Collected data
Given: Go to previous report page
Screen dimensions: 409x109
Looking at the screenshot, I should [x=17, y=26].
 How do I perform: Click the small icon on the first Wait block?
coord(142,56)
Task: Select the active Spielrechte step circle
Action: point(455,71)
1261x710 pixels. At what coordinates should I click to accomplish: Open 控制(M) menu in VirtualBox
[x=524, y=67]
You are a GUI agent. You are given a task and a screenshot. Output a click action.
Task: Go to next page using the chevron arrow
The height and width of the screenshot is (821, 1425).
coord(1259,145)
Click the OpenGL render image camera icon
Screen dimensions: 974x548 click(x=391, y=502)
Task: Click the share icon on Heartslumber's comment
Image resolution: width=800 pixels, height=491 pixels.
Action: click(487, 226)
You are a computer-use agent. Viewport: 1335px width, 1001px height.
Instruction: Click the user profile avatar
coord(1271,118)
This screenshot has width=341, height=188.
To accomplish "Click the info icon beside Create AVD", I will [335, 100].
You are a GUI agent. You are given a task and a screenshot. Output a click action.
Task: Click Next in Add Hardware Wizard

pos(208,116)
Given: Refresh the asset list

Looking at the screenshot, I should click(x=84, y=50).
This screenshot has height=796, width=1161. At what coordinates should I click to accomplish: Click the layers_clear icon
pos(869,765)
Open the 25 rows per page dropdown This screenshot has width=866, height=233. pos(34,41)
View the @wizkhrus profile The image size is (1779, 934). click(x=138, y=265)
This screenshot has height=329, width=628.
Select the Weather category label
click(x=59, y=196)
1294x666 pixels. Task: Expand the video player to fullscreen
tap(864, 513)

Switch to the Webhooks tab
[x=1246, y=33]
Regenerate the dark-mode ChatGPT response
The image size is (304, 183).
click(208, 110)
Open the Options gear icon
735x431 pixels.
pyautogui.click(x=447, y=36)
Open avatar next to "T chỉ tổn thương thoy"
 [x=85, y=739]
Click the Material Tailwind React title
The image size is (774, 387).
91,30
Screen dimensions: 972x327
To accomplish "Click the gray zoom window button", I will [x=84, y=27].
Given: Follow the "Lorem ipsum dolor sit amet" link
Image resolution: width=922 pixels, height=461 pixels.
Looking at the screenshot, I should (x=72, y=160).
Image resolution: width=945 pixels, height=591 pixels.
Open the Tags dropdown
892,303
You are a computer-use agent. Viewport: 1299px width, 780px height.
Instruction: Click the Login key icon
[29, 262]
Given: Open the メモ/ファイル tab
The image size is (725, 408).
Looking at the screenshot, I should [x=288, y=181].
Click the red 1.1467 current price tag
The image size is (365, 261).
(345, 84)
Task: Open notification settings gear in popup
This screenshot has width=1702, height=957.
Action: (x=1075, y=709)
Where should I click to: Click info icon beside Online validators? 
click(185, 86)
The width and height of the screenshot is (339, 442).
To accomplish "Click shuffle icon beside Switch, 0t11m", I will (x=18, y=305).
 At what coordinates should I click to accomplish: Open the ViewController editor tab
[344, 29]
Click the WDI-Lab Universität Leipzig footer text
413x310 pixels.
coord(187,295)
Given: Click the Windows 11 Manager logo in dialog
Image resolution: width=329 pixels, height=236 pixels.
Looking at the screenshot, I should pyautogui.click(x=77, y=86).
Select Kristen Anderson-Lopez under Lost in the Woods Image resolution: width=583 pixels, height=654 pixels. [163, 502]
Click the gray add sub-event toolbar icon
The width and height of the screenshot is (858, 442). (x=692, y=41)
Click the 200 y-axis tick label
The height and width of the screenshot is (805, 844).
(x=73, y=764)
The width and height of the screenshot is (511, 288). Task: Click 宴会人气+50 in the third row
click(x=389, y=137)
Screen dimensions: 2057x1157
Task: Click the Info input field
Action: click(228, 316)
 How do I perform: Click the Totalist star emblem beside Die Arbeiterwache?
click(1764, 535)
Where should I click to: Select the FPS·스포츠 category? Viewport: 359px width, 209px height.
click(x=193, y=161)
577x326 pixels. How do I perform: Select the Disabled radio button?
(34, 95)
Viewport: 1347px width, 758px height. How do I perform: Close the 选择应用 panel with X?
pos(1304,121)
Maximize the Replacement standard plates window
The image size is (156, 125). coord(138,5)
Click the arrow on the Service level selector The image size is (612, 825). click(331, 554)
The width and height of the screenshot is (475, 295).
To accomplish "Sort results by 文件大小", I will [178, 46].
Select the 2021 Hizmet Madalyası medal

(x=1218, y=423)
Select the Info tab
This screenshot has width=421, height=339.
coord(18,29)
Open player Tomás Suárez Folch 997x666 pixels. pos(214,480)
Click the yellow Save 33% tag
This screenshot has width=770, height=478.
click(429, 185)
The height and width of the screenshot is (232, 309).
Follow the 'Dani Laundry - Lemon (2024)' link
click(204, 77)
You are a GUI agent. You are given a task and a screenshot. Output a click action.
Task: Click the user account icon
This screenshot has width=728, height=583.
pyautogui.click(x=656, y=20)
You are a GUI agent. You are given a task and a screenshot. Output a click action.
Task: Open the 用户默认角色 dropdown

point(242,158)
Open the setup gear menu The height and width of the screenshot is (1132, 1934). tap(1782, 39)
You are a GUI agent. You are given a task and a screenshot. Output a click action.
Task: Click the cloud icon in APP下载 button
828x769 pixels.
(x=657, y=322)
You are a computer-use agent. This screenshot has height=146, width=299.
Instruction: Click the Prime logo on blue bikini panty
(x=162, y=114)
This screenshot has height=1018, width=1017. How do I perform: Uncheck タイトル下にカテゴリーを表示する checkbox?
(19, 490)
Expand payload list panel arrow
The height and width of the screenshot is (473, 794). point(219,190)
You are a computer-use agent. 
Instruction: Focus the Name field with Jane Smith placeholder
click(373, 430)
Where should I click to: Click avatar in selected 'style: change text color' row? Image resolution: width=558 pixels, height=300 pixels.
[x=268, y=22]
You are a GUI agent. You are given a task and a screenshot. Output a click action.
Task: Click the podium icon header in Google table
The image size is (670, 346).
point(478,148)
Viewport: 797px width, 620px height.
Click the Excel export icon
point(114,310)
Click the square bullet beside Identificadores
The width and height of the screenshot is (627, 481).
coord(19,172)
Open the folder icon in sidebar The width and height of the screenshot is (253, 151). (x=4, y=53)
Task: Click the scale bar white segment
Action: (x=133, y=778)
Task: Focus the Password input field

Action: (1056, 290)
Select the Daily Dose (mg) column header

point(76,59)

Short exercise: Repeat every line of the records above word for word, from the first line to the last.

Task output:
Given: Go to previous report page
Screen dimensions: 409x109
Looking at the screenshot, I should [x=17, y=26].
 How do I perform: Click the small icon on the first Wait block?
coord(142,56)
Task: Select the active Spielrechte step circle
Action: point(455,71)
1261x710 pixels. At what coordinates should I click to accomplish: Open 控制(M) menu in VirtualBox
[x=524, y=67]
You are a GUI agent. You are given a task and a screenshot. Output a click action.
Task: Go to next page using the chevron arrow
The height and width of the screenshot is (821, 1425).
coord(1259,145)
Click the OpenGL render image camera icon
Screen dimensions: 974x548 click(x=391, y=502)
Task: Click the share icon on Heartslumber's comment
Image resolution: width=800 pixels, height=491 pixels.
Action: click(487, 226)
You are a computer-use agent. Viewport: 1335px width, 1001px height.
Instruction: Click the user profile avatar
coord(1271,118)
This screenshot has width=341, height=188.
To accomplish "Click the info icon beside Create AVD", I will [335, 100].
You are a GUI agent. You are given a task and a screenshot. Output a click action.
Task: Click Next in Add Hardware Wizard

pos(208,116)
Given: Refresh the asset list

Looking at the screenshot, I should click(x=84, y=50).
This screenshot has height=796, width=1161. At what coordinates should I click to accomplish: Click the layers_clear icon
pos(869,765)
Open the 25 rows per page dropdown This screenshot has width=866, height=233. pos(34,41)
View the @wizkhrus profile The image size is (1779, 934). click(x=138, y=265)
This screenshot has height=329, width=628.
Select the Weather category label
click(x=59, y=196)
1294x666 pixels. Task: Expand the video player to fullscreen
tap(864, 513)

Switch to the Webhooks tab
[x=1246, y=33]
Regenerate the dark-mode ChatGPT response
The image size is (304, 183).
click(208, 110)
Open the Options gear icon
735x431 pixels.
pyautogui.click(x=447, y=36)
Open avatar next to "T chỉ tổn thương thoy"
 [x=85, y=739]
Click the Material Tailwind React title
The image size is (774, 387).
91,30
Screen dimensions: 972x327
To accomplish "Click the gray zoom window button", I will [x=84, y=27].
Given: Follow the "Lorem ipsum dolor sit amet" link
Image resolution: width=922 pixels, height=461 pixels.
Looking at the screenshot, I should (x=72, y=160).
Image resolution: width=945 pixels, height=591 pixels.
Open the Tags dropdown
892,303
You are a computer-use agent. Viewport: 1299px width, 780px height.
Instruction: Click the Login key icon
[29, 262]
Given: Open the メモ/ファイル tab
The image size is (725, 408).
Looking at the screenshot, I should [x=288, y=181].
Click the red 1.1467 current price tag
The image size is (365, 261).
(345, 84)
Task: Open notification settings gear in popup
This screenshot has width=1702, height=957.
Action: (x=1075, y=709)
Where should I click to: Click info icon beside Online validators? 
click(185, 86)
The width and height of the screenshot is (339, 442).
To accomplish "Click shuffle icon beside Switch, 0t11m", I will (x=18, y=305).
 At what coordinates should I click to accomplish: Open the ViewController editor tab
[344, 29]
Click the WDI-Lab Universität Leipzig footer text
413x310 pixels.
coord(187,295)
Given: Click the Windows 11 Manager logo in dialog
Image resolution: width=329 pixels, height=236 pixels.
Looking at the screenshot, I should pyautogui.click(x=77, y=86).
Select Kristen Anderson-Lopez under Lost in the Woods Image resolution: width=583 pixels, height=654 pixels. [163, 502]
Click the gray add sub-event toolbar icon
The width and height of the screenshot is (858, 442). (x=692, y=41)
Click the 200 y-axis tick label
The height and width of the screenshot is (805, 844).
(x=73, y=764)
The width and height of the screenshot is (511, 288). Task: Click 宴会人气+50 in the third row
click(x=389, y=137)
Screen dimensions: 2057x1157
Task: Click the Info input field
Action: click(228, 316)
 How do I perform: Click the Totalist star emblem beside Die Arbeiterwache?
click(1764, 535)
Where should I click to: Select the FPS·스포츠 category? Viewport: 359px width, 209px height.
click(x=193, y=161)
577x326 pixels. How do I perform: Select the Disabled radio button?
(34, 95)
Viewport: 1347px width, 758px height. How do I perform: Close the 选择应用 panel with X?
pos(1304,121)
Maximize the Replacement standard plates window
The image size is (156, 125). coord(138,5)
Click the arrow on the Service level selector The image size is (612, 825). click(331, 554)
The width and height of the screenshot is (475, 295).
To accomplish "Sort results by 文件大小", I will [178, 46].
Select the 2021 Hizmet Madalyası medal

(x=1218, y=423)
Select the Info tab
This screenshot has width=421, height=339.
coord(18,29)
Open player Tomás Suárez Folch 997x666 pixels. pos(214,480)
Click the yellow Save 33% tag
This screenshot has width=770, height=478.
click(429, 185)
The height and width of the screenshot is (232, 309).
Follow the 'Dani Laundry - Lemon (2024)' link
click(204, 77)
You are a GUI agent. You are given a task and a screenshot. Output a click action.
Task: Click the user account icon
This screenshot has width=728, height=583.
pyautogui.click(x=656, y=20)
You are a GUI agent. You are given a task and a screenshot. Output a click action.
Task: Open the 用户默认角色 dropdown

point(242,158)
Open the setup gear menu The height and width of the screenshot is (1132, 1934). tap(1782, 39)
You are a GUI agent. You are given a task and a screenshot. Output a click action.
Task: Click the cloud icon in APP下载 button
828x769 pixels.
(x=657, y=322)
You are a computer-use agent. This screenshot has height=146, width=299.
Instruction: Click the Prime logo on blue bikini panty
(x=162, y=114)
This screenshot has height=1018, width=1017. How do I perform: Uncheck タイトル下にカテゴリーを表示する checkbox?
(19, 490)
Expand payload list panel arrow
The height and width of the screenshot is (473, 794). point(219,190)
You are a computer-use agent. 
Instruction: Focus the Name field with Jane Smith placeholder
click(373, 430)
Where should I click to: Click avatar in selected 'style: change text color' row? Image resolution: width=558 pixels, height=300 pixels.
[x=268, y=22]
You are a GUI agent. You are given a task and a screenshot. Output a click action.
Task: Click the podium icon header in Google table
The image size is (670, 346).
point(478,148)
Viewport: 797px width, 620px height.
Click the Excel export icon
point(114,310)
Click the square bullet beside Identificadores
The width and height of the screenshot is (627, 481).
coord(19,172)
Open the folder icon in sidebar The width and height of the screenshot is (253, 151). (x=4, y=53)
Task: Click the scale bar white segment
Action: (x=133, y=778)
Task: Focus the Password input field

Action: (1056, 290)
Select the Daily Dose (mg) column header

point(76,59)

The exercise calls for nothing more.